Iklan - Geser ke atas untuk melanjutkan.

Ngajegang Sastra Leluhur, 12 Lontar Pengobatan Hingga 'Pangijeng Abian' Dikonservasi di Belancan

lontar
Bali Tribune / KONSERVASI - Penata Layanan Operasional (Penyuluh Bahasa Bali) Dinas Kebudayaan Provinsi Bali melaksanakan kegiatan konservasi, identifikasi dan digitalisasi lontar di Desa Belancan, Kecamatan Kintamani, Kabupaten Bangli, Kamis (5/2)

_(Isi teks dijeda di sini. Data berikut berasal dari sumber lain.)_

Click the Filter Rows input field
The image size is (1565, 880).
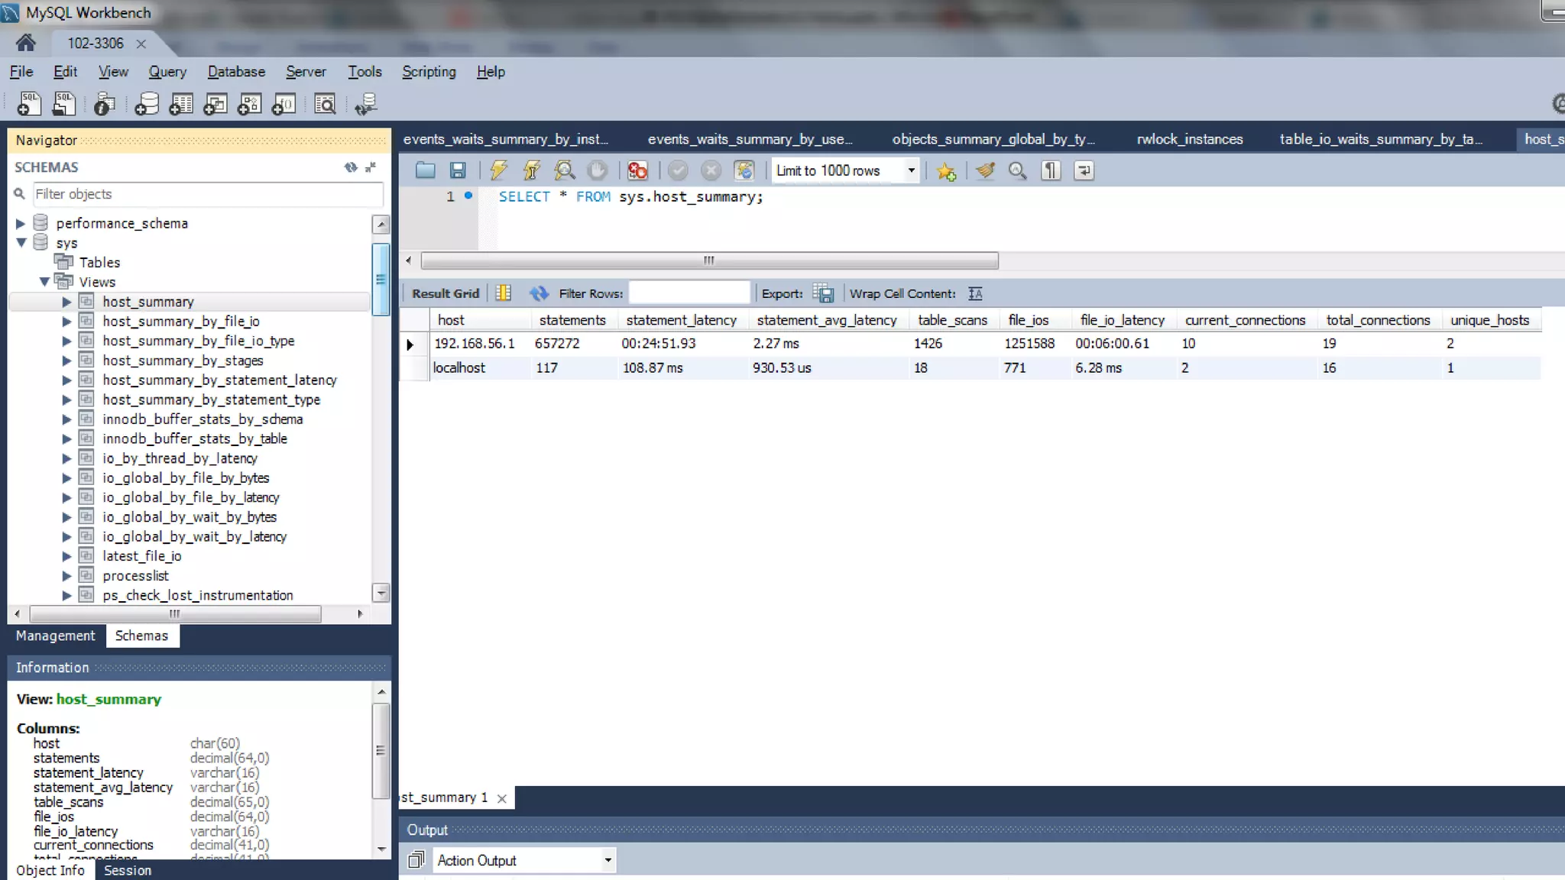click(689, 293)
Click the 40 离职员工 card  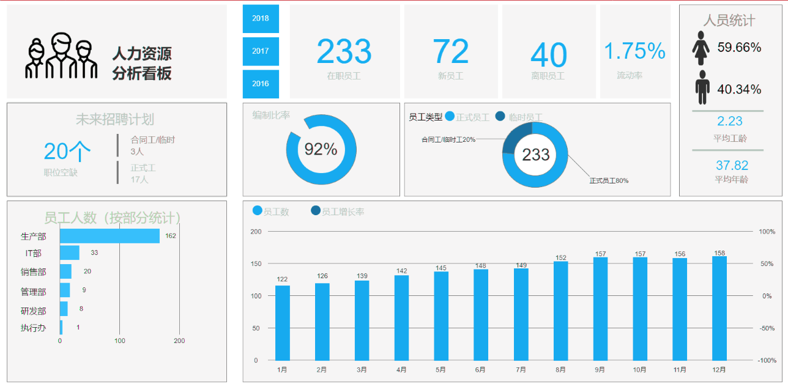pyautogui.click(x=549, y=52)
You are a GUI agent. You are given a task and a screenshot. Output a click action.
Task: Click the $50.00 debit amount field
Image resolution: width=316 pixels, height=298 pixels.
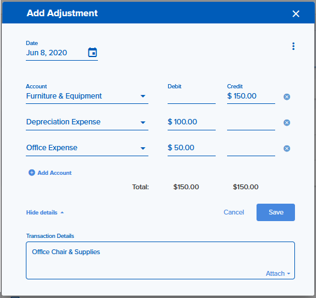(x=192, y=148)
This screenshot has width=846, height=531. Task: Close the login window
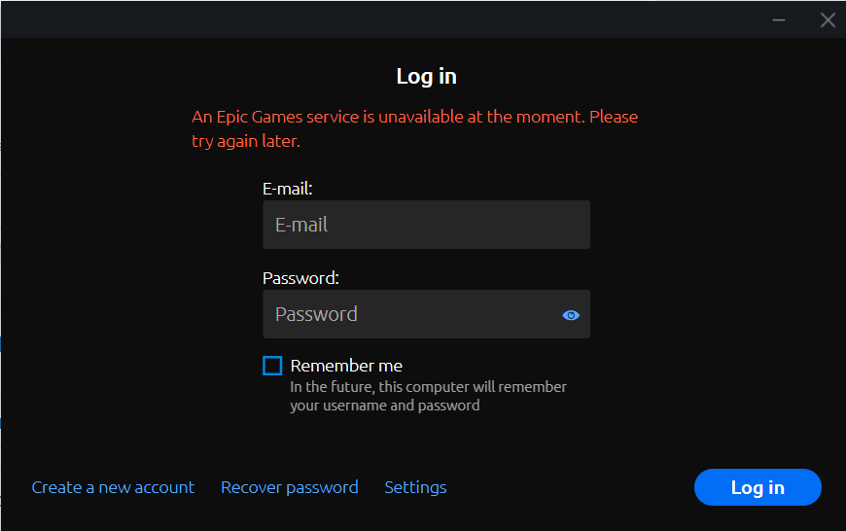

balitribune.co.id | Bangli - Dinas Kebudayaan Provinsi Bali melaksanakan kegiatan konservasi, identifikasi dan digitalisasi lontar di Desa Belancan, Kecamatan Kintamani, Kabupaten Bali, Kamis (5/2/2026). Pada kegiatan ini berhasil diidentifikasi sebanyak 12 cakep lontar. 
Koordinator Penata Layanan Operasional (Penyuluh Bahasa Bali) Dinas Kebudayaan Provinsi Bali di Kabupaten Bangli, I Wayan Sudarsana, mengatakan, kegiatan konservasi, identifikasi, dan digitalisasi lontar ini dilaksanakan dalam rangka pelaksanaan Bulan Bahasa Bali ke VIII Tahun 2026. “Setelah dilakukan konservasi dan identifikasi terhadap lontar milik Jro Mangku I Ketut Kuatis di Desa Belancan, kami dapat mengidentifikasi setidaknya ada 12 cakep lontar yang dalam kondisi baik dan dapat dibaca,” ujarnya.

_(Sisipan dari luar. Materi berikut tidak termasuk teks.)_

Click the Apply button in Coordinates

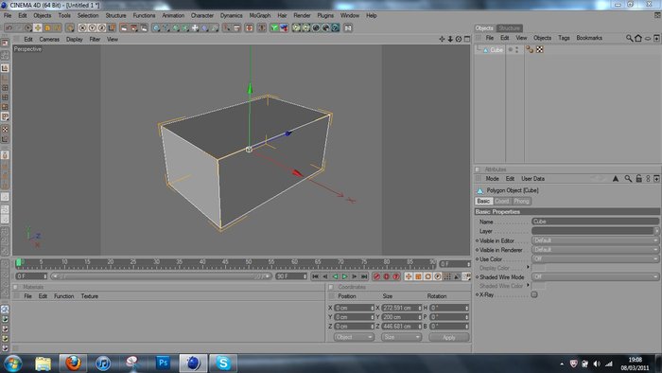pos(449,337)
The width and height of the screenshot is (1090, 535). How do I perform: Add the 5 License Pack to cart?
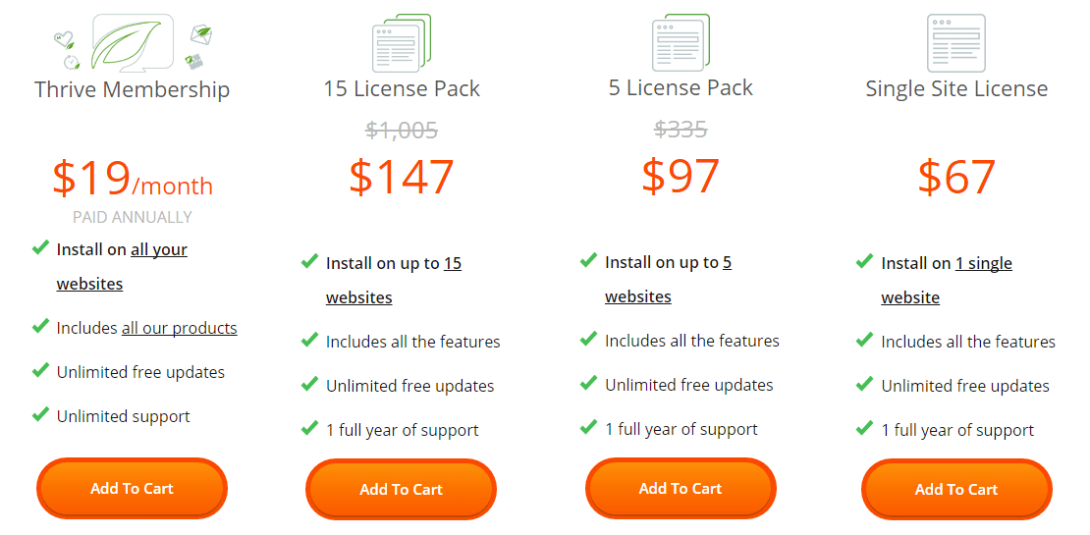point(681,488)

Wayan Sudarsana menambahkan, adapun jenis dan judul lontar yang berhasil diidentifikasi beragam, yakni Lontar Tutur Angastya Prana, Lontar Bhagawan Garga, Lontar Cacantungan, Lontar Dharma Laksana Undagi, Lontar Geguritan Bungkling, Lontar Pamandi Swara, Lontar Pagandeg Gring Agung, Lontar Panungkul Agung, Lontar Pasikepan Gring Agung, Lontar Pawarangan Tanggal, Lontar Tamba Edan, dan Lontar Pangijeng Abian. “Lontar-lontar tersebut ada yang terkait usadha atau pengobatan tradisional, ada berupa tutur, ada juga yang beberapa mantra serta sarana penjaga atau pelindung kebun. Mungkin karena Belancan merupakan daerah perkebunan sehingga perlu ada sarana atau mantra untuk menjaga kebun dari hama dan tangan-tangan jahil yang tidak bertangungjawab,” ujarnya.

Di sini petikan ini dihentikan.